Dernier paramètre, le financement du reliquat : sur le cas type à Puy-Sanières, le reste à charge d'un ménage très modeste ressort à 6 000 € après aide ANAH et prise en charge de l'accompagnement. Étalé sur quinze ans en éco-prêt à taux zéro, cela représente de l'ordre de 35 € par mois, à comparer aux 1 210 € d'économie annuelle attendue sur la facture d'énergie.
à Puy-Sanières, la structure du parc local indique la part de logements disposant d'une cave, d'un garage ou d'un vide sanitaire exploitable. On relève 288 habitants, 90 % de maisons individuelles, 141 résidences principales recensées, en zone climatique H3. Ces valeurs ne décident d'aucun projet à elles seules, mais elles fixent l'ordre de grandeur dans lequel un chiffrage à Puy-Sanières est crédible.
Une moyenne de 2.04 personne(s) par logement à Puy-Sanières : ce chiffre paraît anodin, il commande pourtant le débit de ventilation, le volume d'eau chaude et donc la cohérence de l'isolation du plancher bas avec le reste du bouquet.
Ce que vérifie l'instructeur avant de payer à Puy-Sanières : que R ≥ 3 m².K/W en sous-face sur local non chauffé figure au devis, que un isolateur intervenant en sous-sol soit qualifié RGE à la date de signature, et que le contrôle de continuité en périphérie soit joint. À la clé, un solde pouvant atteindre 32 000 €.
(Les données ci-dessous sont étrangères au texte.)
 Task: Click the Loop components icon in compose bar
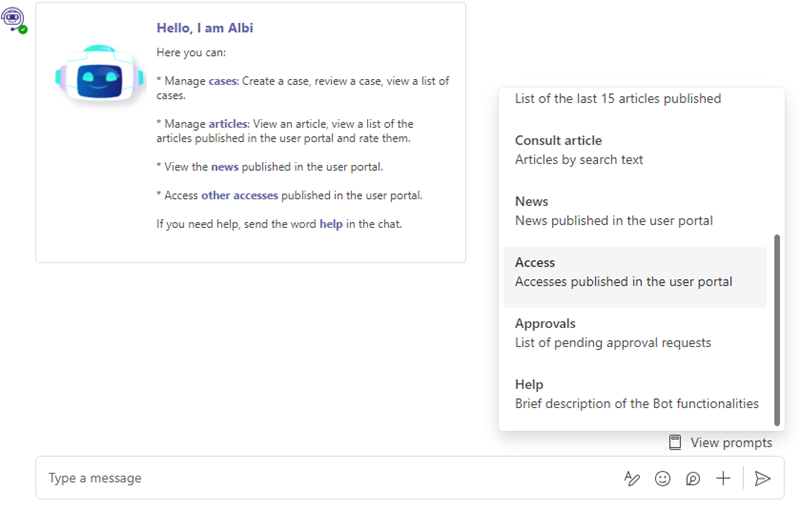(x=693, y=478)
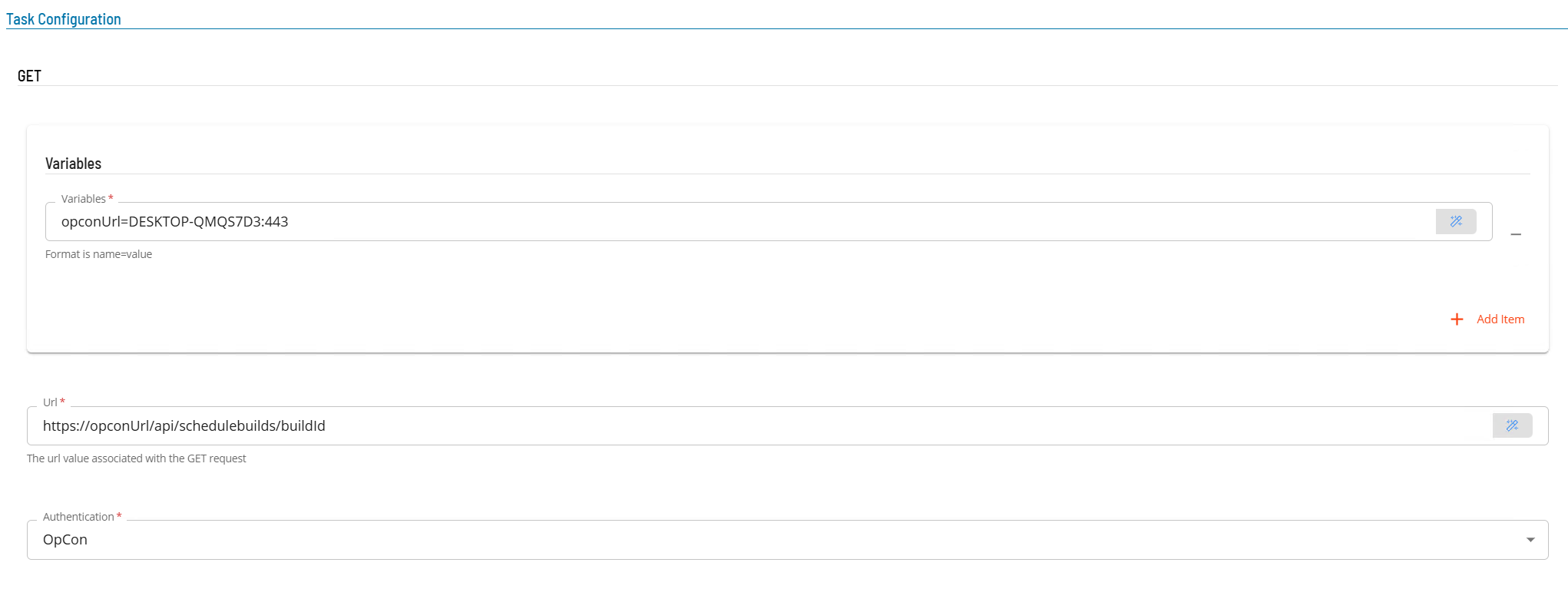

La densité de diagnostics renseigne sur la maturité du marché : 27 DPE publiés par l'ADEME à Puy-Sanières, soit 191 pour 1 000 résidences principales. Un tel volume conditionne les délais de un isolateur intervenant en sous-sol, dont l'intervention sur l'isolation du plancher bas dure deux à quatre jours.
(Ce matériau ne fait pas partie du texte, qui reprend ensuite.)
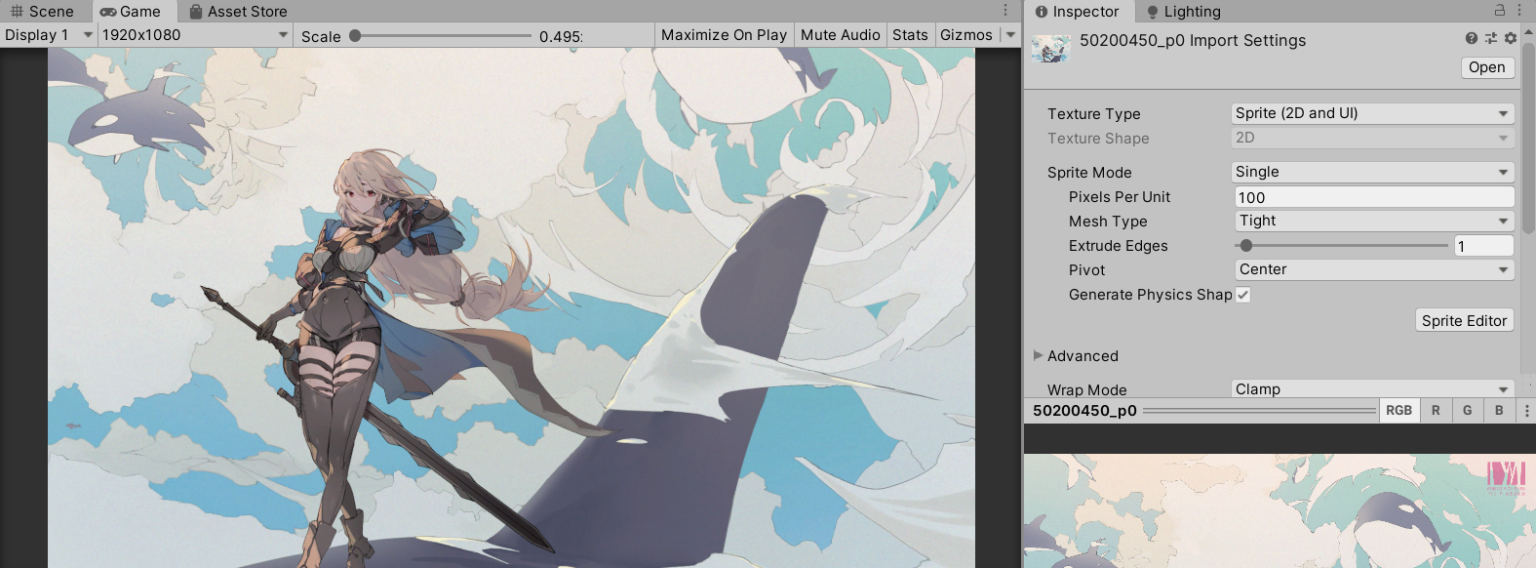Show only the R channel in preview
Image resolution: width=1536 pixels, height=568 pixels.
point(1436,410)
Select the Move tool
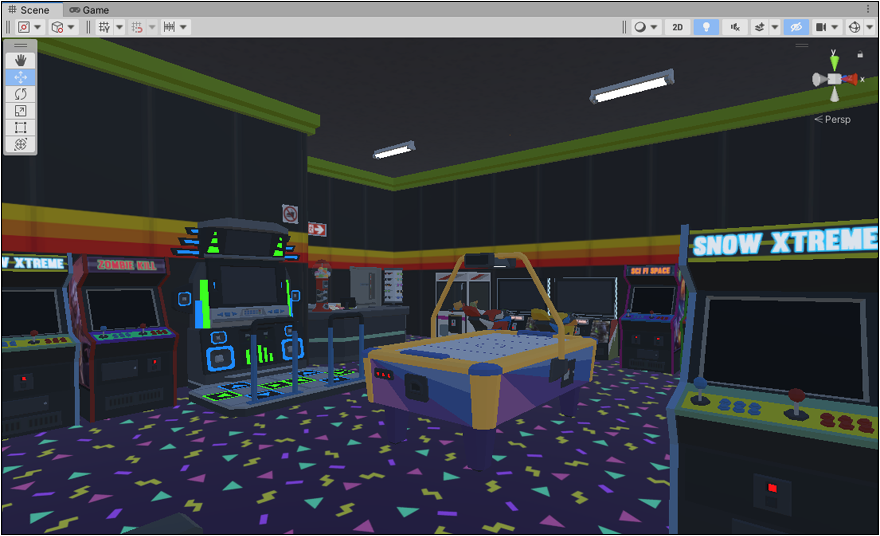 pos(20,77)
Le métré fait foi avant toute discussion de prix : à Puy-Sanières, sur une base de 105 m² en zone H3, l'isolation du plancher bas représente de l'ordre de 53 m² de sous-face. Multiplié par un prix unitaire de 30 à 70 €, on obtient une fourchette de 1 590 € à 3 710 € TTC, que le plafond d'assiette de 40 000 € HT vient ensuite borner.
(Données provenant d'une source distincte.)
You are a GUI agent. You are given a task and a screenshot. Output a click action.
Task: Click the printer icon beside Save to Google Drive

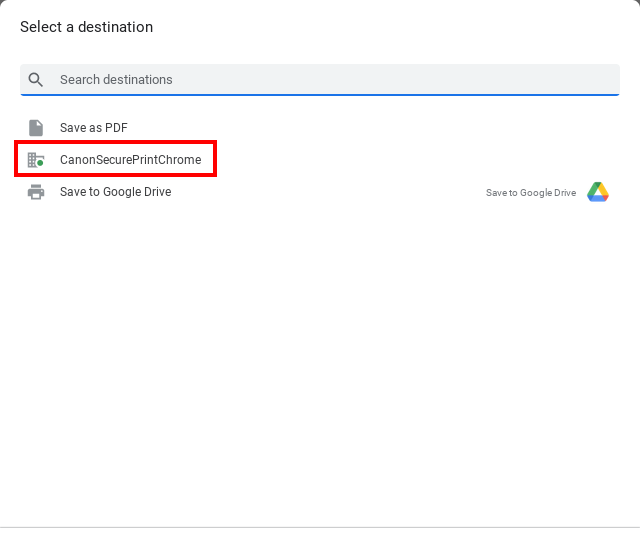coord(36,192)
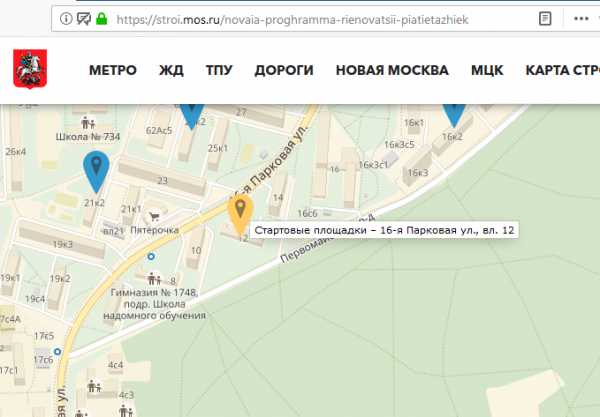
Task: Select МЦК in the navigation bar
Action: (487, 71)
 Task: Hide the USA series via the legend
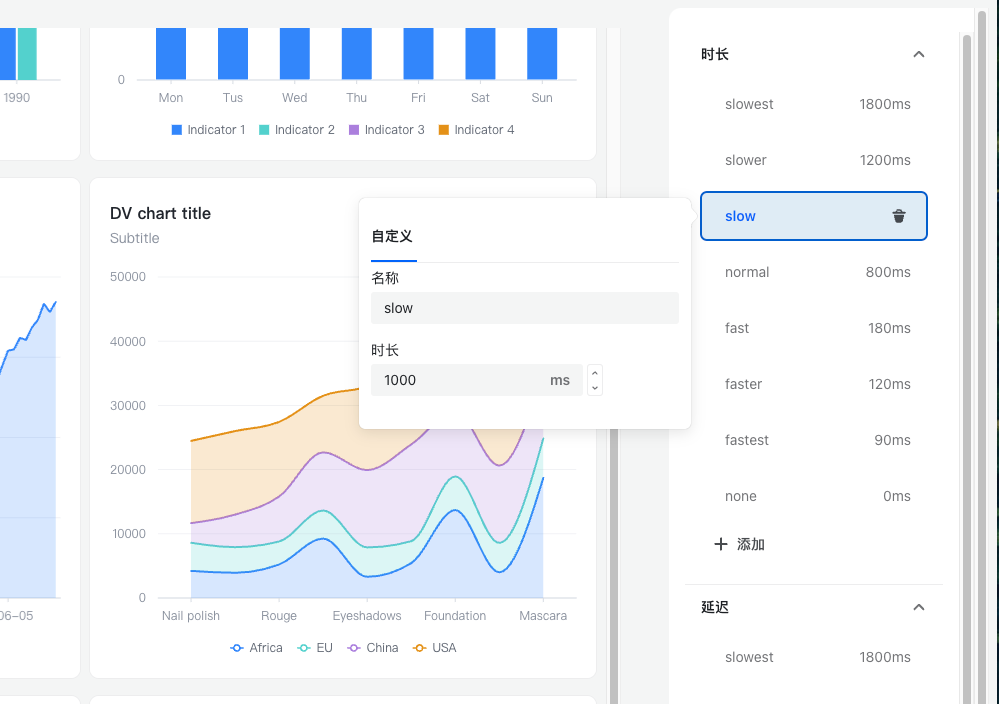435,648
Coût complet plutôt que prix d'achat : 2 650 € pour l'isolation du plancher bas à Puy-Sanières, soit 133 € par an sur une durée d'usage de vingt ans, sous réserve que R ≥ 3 m².K/W en sous-face sur local non chauffé soit tenu dans la durée. C'est cette valeur annualisée qui se compare à l'économie d'énergie.
L'écueil le plus coûteux reste les canalisations non désolidarisées, qui interrompent la couche isolante. Sa reprise après coup coûte couramment 10 à 20 % du poste, soit 265 € à 530 € sur le chiffrage retenu à Puy-Sanières — un montant qui n'est jamais couvert une seconde fois par l'aide, déjà consommée.
Exigence opposable à Puy-Sanières : R ≥ 3 m².K/W en sous-face sur local non chauffé. Elle doit figurer sur le devis initial, pas seulement sur la facture. Un dossier de l'isolation du plancher bas qui en fait l'économie s'expose à un refus de prise en charge, l'aide comme le CEE s'appuyant sur ce critère.